# Given passage:
— Start —
Jump to content
Corsair Community

Corsair Obsidian 500D RGB Hydro X Water Cooled build


Recommended Posts

First attempt at custom water cooling loop.

 

Intel i9 9900k cooled by Hydro XC7

MSI Geforce RTX3070 gaming X trio cooled by Alphacool Eisblock Aurora Acryl GPX-N

Hydro XD5 Pump/Res Combo

Hydro XR5 280mm Rad top

Hydro XR5 360mm Rad front

4 x Corsair LL120mm RGB fans

2 x Corsair LL140mm RGB fans

Clear Corsair XL5 coolant

Corsair Vengeance RGB PRO SL 16GB (4x8GB) DDR4 3600MHz C18

All the fittings and PETG hard lines are Barrow, I likes the look of them

 

 

The Corsair X stuff is really easy to use

Temp wise while playing WarZone the GPU never goes above 60 degrees (was mid to high 60's air cooled)

The CPU sits mid 60's, this is close to what it was previously with a Corsair Hydro X platinum AIO, show the great job the AIO's do now, they don't look anywhere near as nice though (in my opinion)
— End —
(Text and element-pointing records)
— Start —
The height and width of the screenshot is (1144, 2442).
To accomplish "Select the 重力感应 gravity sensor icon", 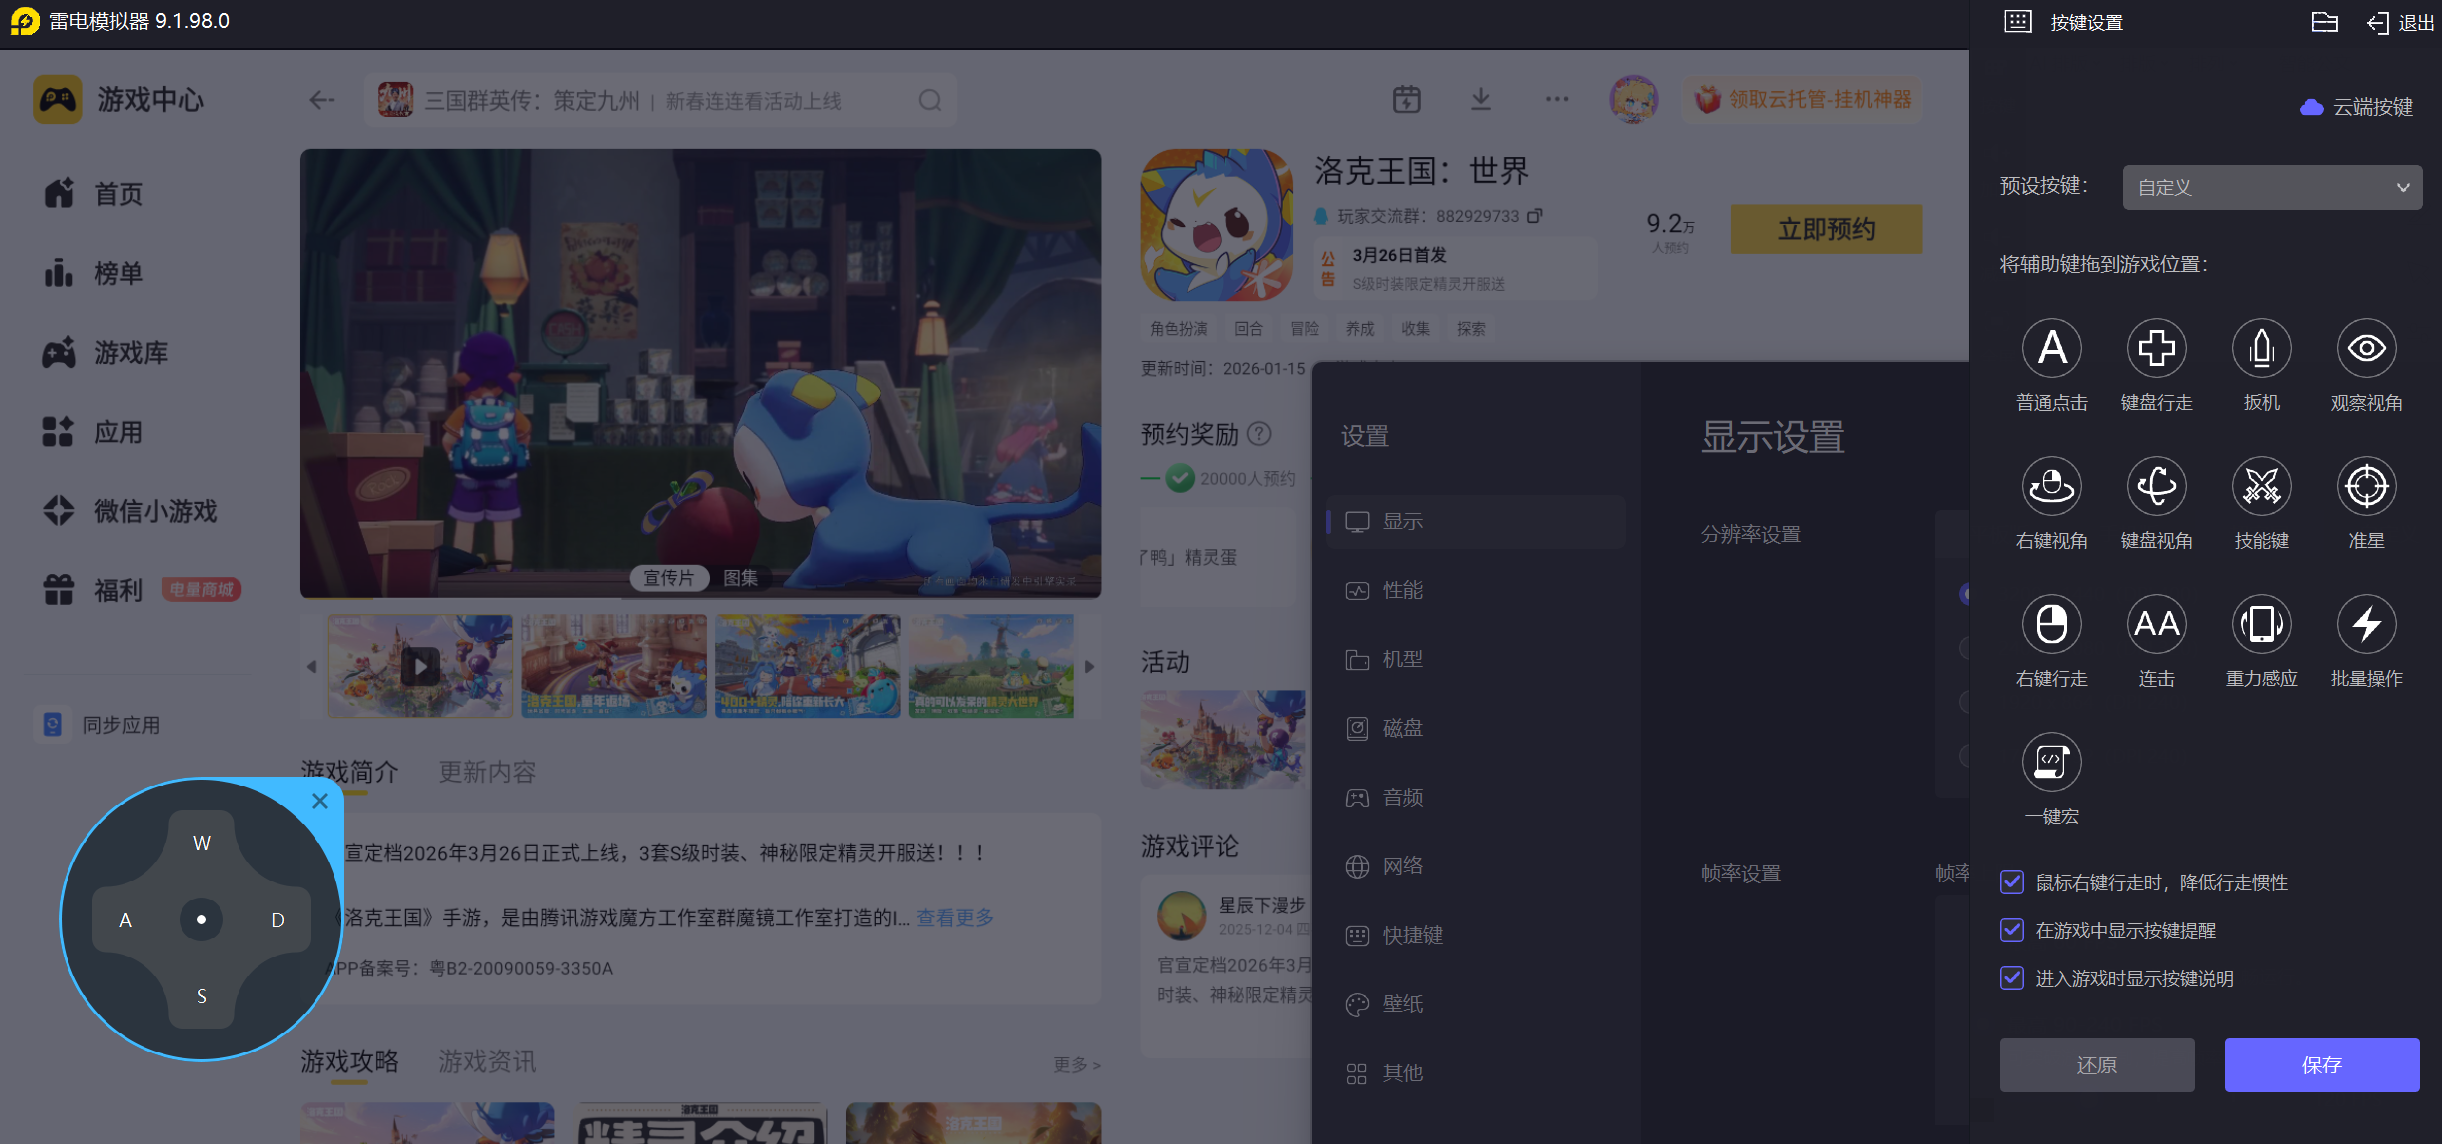I will (2261, 625).
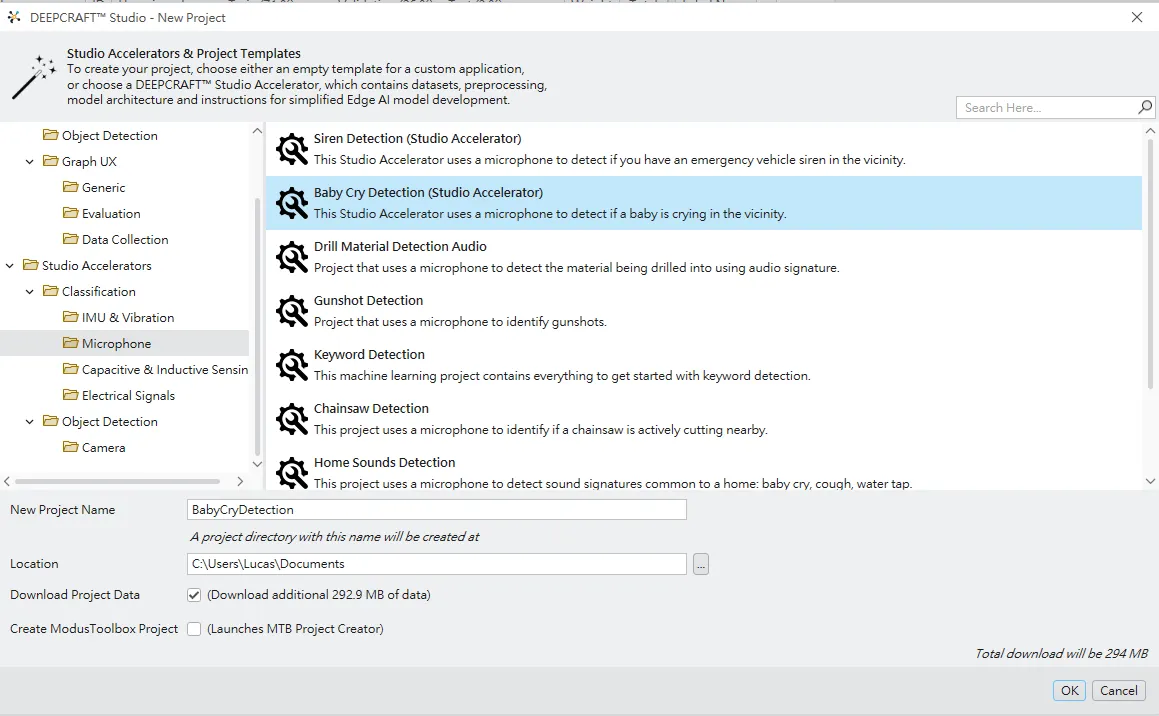Open the Location browse button

click(701, 565)
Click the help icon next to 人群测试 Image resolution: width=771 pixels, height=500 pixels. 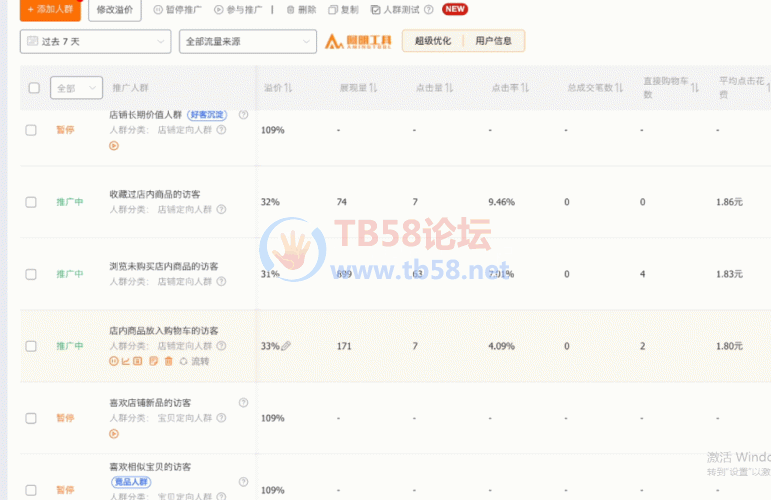pos(429,10)
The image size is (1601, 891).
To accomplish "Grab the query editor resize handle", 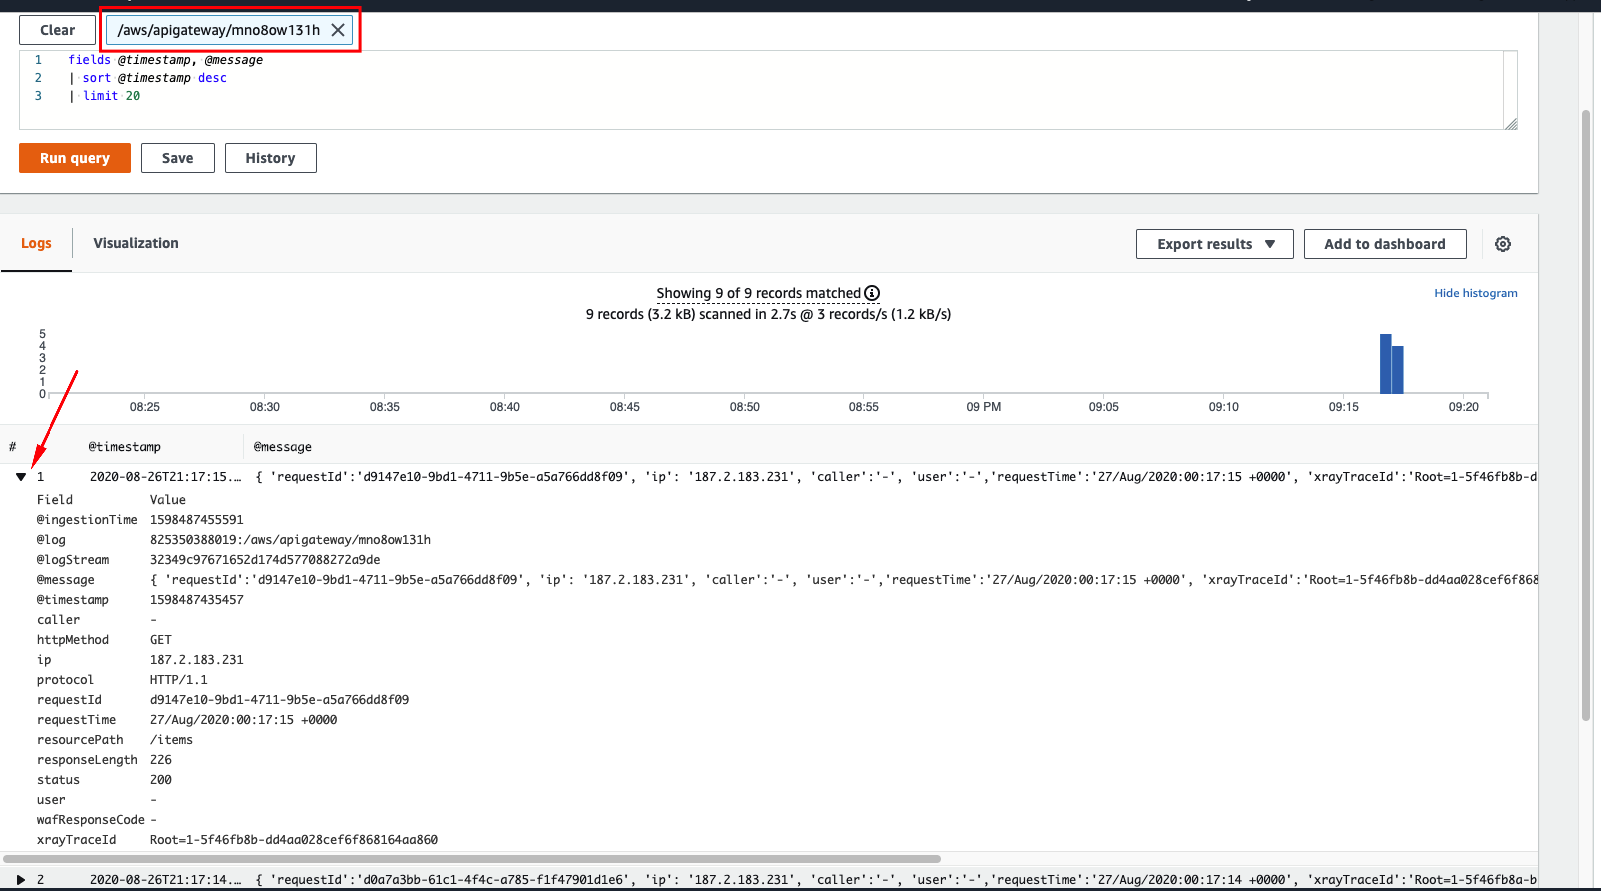I will pos(1511,123).
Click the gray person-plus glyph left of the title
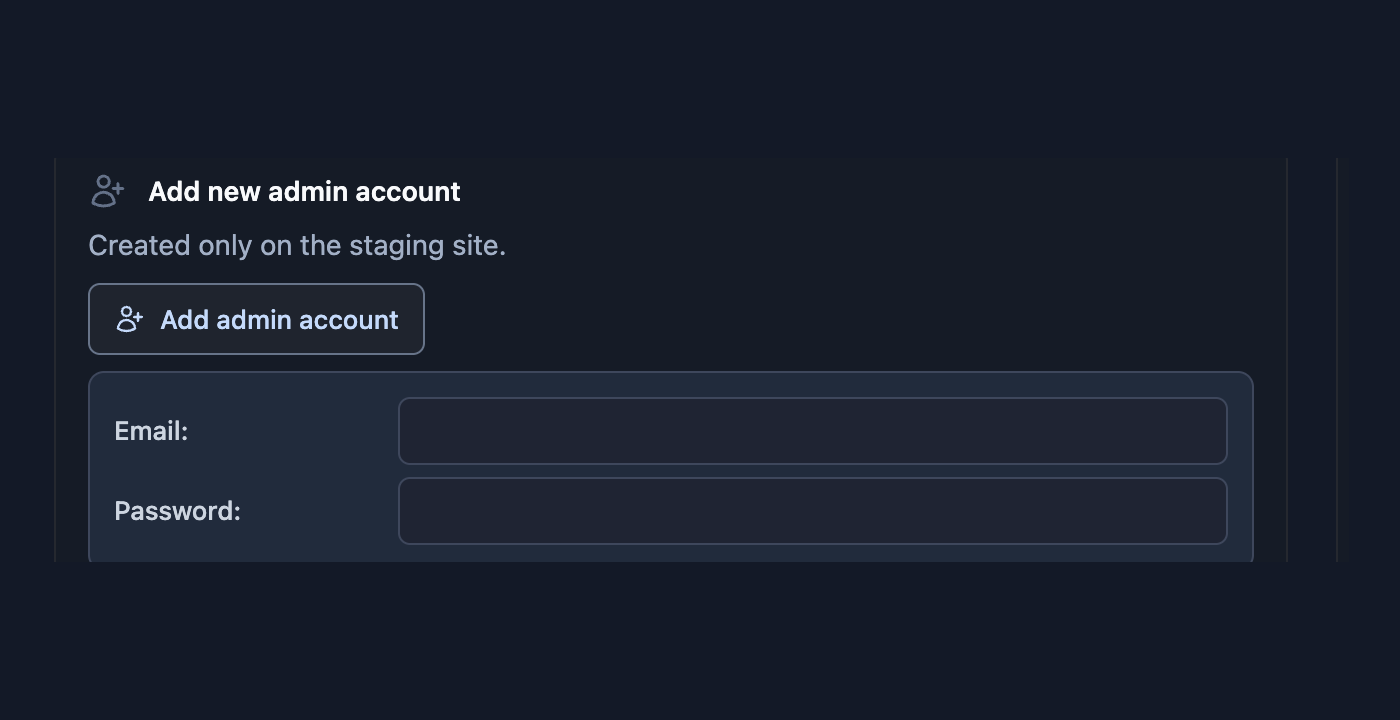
— End —
# Given request A:
According to the water-cooled build post, how high does the GPU temperature get while playing WarZone?
# Given request B:
Reproduce everything in the water-cooled build post from "All the fittings" down to "(in my opinion)".
# Given request C:
Write the next part of the water-cooled build post, picking up right after its final sentence.

# Output A:
It never goes above 60 degrees.

# Output B:
All the fittings and PETG hard lines are Barrow, I likes the look of them

 

 

The Corsair X stuff is really easy to use

Temp wise while playing WarZone the GPU never goes above 60 degrees (was mid to high 60's air cooled)

The CPU sits mid 60's, this is close to what it was previously with a Corsair Hydro X platinum AIO, show the great job the AIO's do now, they don't look anywhere near as nice though (in my opinion)

# Output C:
I might change the top rad to a 280mm with 2 140mm fans at some point

Also the GPU block is from Alphacool as Corsair don't make one yet, I might change it if they do (anyone know if there is one in the pipeline?), it would be nice to have iCue control all the RGB

 

RGB on - not for everyone but I like it.

DZGUIbQ.jpg?2

 

RGB off - The blue/black GPU cables are on order, the yellow has to go!

 

qcJD7kK.jpg?2

 

Any thoughts or suggestions on how I can improve are welcome

Edited by Jules MK
  • Like 1
Link to comment
Share on other sites

It would help knowing the water temperature, to know how efficient the loop is.

Almost 60°C on a watercooled 3070 is pretty hot, so there's room for improvement i imagine :)

depending on your room temperature, i'd expect it to be somewhere in the low 40s with 2 radiators.

Link to comment
Share on other sites

It would help knowing the water temperature, to know how efficient the loop is.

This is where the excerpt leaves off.